Excelに一括出力できる機能を搭載しているため、クライアントへのレポートや上司への報告を作成したい時にも便利です。

5人までなら無料のフリープランが使えるので、工程管理ツールがどんなものかを試してみたい人やシンプル操作を求める人におすすめです。

▶︎Brabio!のサービスページを見る

TeamHack

業務コミュニケーションのしやすさに特化した「TeamHack」は、工数管理やタスク管理、情報共有を1つのツールに集約することができるツールです。

タスクごとにチャットで連絡を取り合えるため、誰がどの作業をしているか、何について話をしているかなどを、チームメンバー全員でリアルタイムに把握できます。

ビジネスプランは月額1200円、フリーランスプランは月額1500円で利用可能です。機能の制限はありますが、無料で使えるお試しプランもあります。企業の規模や用途に応じて、柔軟にプランを選ぶことが可能です。

▶︎TeamHackのサービスページを見る

Stock

「Stock」は、チームの情報を最も簡単に残せるツールです。余計な機能は一切ない、工数特化型のツールなので、「ITに詳しくない」「多機能なツールは使いこなせない」という方も安心して利用できるでしょう。

ツール内では、ノート機能を利用し、テキスト情報や画像、ファイルなどの情報を残します。メッセージ機能を利用すると、ノートに記載したテーマごとにコミュニケーションが取れるため、情報があちこちに分散することもありません。

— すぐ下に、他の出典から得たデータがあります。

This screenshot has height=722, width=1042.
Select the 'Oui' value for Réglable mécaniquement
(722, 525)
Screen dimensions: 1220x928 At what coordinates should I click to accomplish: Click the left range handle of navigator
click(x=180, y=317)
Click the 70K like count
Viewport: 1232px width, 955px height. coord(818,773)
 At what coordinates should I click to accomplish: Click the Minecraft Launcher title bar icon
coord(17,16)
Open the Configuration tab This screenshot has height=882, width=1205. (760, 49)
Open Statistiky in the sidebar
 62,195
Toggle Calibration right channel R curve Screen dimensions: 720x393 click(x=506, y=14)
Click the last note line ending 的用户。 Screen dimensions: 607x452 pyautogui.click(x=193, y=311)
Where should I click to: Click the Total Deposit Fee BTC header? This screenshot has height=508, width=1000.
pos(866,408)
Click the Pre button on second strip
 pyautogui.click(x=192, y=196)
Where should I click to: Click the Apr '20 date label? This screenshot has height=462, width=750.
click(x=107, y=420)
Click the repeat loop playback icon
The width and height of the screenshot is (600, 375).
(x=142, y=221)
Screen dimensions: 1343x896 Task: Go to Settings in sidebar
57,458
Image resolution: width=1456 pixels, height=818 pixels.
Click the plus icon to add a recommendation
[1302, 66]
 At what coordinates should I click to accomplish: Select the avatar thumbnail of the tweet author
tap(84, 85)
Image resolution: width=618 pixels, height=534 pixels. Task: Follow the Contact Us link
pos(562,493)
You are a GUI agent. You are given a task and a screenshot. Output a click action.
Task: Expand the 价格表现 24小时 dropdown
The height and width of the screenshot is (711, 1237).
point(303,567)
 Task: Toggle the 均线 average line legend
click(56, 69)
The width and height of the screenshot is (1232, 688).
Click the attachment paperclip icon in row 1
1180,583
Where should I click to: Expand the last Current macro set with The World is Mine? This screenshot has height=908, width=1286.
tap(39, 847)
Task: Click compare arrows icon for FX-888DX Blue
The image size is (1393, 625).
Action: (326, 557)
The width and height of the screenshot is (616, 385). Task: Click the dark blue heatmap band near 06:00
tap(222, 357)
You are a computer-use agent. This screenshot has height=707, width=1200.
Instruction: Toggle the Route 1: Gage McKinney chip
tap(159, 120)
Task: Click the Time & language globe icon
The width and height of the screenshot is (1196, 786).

初期費用は不要で、登録から30日間は全ての機能を無料で試すことができます。トライアル期間終了後も、累計20ノートまでは永年無料で利用できます。

▶︎Stockのサービスページを見る

Backlog

「Backlog」は、Web制作やソフトウェア開発、新聞社などさまざまな業種で利用されているプロジェクト管理ツールです。担当者や期日など、いま誰がどのタスクを進めているかを可視化でき、タスク漏れやスケジュールの遅延を防ぐことができます。

スタンダードプラン以上ならユーザー数は無制限なので、社内外問わず、プロジェクトに関わるメンバー全員を追加できます。大規模なプロジェクトでメンバーが大人数いる場合も、コストを抑えることが可能です。

▶︎Backlogのサービスページを見る

Redmine

「Redmine」とは、誰でも使うことができるオープンソースのプロジェクト管理ツールです。自社のパソコンにインストールしたり、クラウド上に構築したり、好きな利用方法が選べます。

Redmineでは、やるべきことを「チケット」として登録します。チケットに対し、どれくらいの工数をかけたかの記録ができ、進捗状況をチームメンバーで共有できます。

より便利に使うためのプラグインも豊富で、業務内容に合わせたカスタマイズも可能です。

▶︎Redmineのサービスページを見る

ERP ZAC

ベンチャーから上場企業・大手企業まで900社以上が導入している「ERP ZAC」は、勤怠管理への搭載型ツールです。

工数管理機能に加え、配賦計算機能も搭載されているため、プロジェクト別の作業工数の入力はもちろん、プロジェクトに直接紐付かない間接作業工数の入力も可能です。入力された工数は、直接作業時間や間接作業時間に判別され、労務費等の配賦基準として活用されます。

▶︎ERP ZACのサービスページを見る

CrowdLog

「CrowdLog」は、工数管理特化型のプロジェクト管理ツールです。ドラッグ&ドロップの簡単操作で工数入力ができるため、毎日の面倒な入力作業から解放されます。Googleカレンダー、Outlookカレンダーと連携し、予定を同期することも可能です。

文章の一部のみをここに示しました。